REQUIREMENT – Each entry in the block below needs to be copied out exactly.
▬▬▬▬▬▬
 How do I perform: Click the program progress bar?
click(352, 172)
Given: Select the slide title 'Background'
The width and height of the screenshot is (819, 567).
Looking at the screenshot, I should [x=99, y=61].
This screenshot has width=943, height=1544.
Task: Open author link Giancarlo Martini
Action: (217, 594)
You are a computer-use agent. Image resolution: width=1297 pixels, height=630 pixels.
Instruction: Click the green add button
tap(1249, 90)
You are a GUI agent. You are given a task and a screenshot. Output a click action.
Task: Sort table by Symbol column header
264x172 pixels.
▬▬▬▬▬▬
OUTPUT –
 How do I perform: Click the program progress bar?
click(352, 172)
Given: Select the slide title 'Background'
The width and height of the screenshot is (819, 567).
Looking at the screenshot, I should [x=99, y=61].
This screenshot has width=943, height=1544.
Task: Open author link Giancarlo Martini
Action: (217, 594)
You are a computer-use agent. Image resolution: width=1297 pixels, height=630 pixels.
Instruction: Click the green add button
tap(1249, 90)
You are a GUI agent. You are given a task and a screenshot. Output a click action.
Task: Sort table by Symbol column header
264x172 pixels.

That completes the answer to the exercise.